▸ **What to work on**
Copy every line of the records below word for word.

Data for locating words and elements

--

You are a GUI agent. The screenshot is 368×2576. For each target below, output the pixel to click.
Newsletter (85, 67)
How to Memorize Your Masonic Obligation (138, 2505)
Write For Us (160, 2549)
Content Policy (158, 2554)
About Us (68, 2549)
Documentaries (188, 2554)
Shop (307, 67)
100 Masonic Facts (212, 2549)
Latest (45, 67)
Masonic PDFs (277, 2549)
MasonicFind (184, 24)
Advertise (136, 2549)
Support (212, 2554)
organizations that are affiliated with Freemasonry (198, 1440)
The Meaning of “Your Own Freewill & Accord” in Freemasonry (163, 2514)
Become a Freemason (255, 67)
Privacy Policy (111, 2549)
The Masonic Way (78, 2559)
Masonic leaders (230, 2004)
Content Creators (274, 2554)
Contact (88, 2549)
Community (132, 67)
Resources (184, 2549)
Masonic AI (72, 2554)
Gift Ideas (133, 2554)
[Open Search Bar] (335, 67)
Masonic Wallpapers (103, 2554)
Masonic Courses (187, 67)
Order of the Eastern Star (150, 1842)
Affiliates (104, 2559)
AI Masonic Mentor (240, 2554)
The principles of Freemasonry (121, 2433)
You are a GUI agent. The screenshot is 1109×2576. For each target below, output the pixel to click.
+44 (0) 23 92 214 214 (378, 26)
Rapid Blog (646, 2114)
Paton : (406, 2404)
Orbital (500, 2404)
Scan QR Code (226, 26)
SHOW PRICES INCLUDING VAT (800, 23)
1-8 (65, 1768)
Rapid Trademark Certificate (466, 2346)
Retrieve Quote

--

▸ **Complete response**
You are a GUI agent. The screenshot is 368×2576. For each target below, output the pixel to click.
Newsletter (85, 67)
How to Memorize Your Masonic Obligation (138, 2505)
Write For Us (160, 2549)
Content Policy (158, 2554)
About Us (68, 2549)
Documentaries (188, 2554)
Shop (307, 67)
100 Masonic Facts (212, 2549)
Latest (45, 67)
Masonic PDFs (277, 2549)
MasonicFind (184, 24)
Advertise (136, 2549)
Support (212, 2554)
organizations that are affiliated with Freemasonry (198, 1440)
The Meaning of “Your Own Freewill & Accord” in Freemasonry (163, 2514)
Become a Freemason (255, 67)
Privacy Policy (111, 2549)
The Masonic Way (78, 2559)
Masonic leaders (230, 2004)
Content Creators (274, 2554)
Contact (88, 2549)
Community (132, 67)
Resources (184, 2549)
Masonic AI (72, 2554)
Gift Ideas (133, 2554)
[Open Search Bar] (335, 67)
Masonic Wallpapers (103, 2554)
Masonic Courses (187, 67)
Order of the Eastern Star (150, 1842)
Affiliates (104, 2559)
AI Masonic Mentor (240, 2554)
The principles of Freemasonry (121, 2433)
You are a GUI agent. The screenshot is 1109×2576. For each target below, output the pixel to click.
+44 (0) 23 92 214 214 (378, 26)
Rapid Blog (646, 2114)
Paton : (406, 2404)
Orbital (500, 2404)
Scan QR Code (226, 26)
SHOW PRICES INCLUDING VAT (800, 23)
1-8 (65, 1768)
Rapid Trademark Certificate (466, 2346)
Retrieve Quote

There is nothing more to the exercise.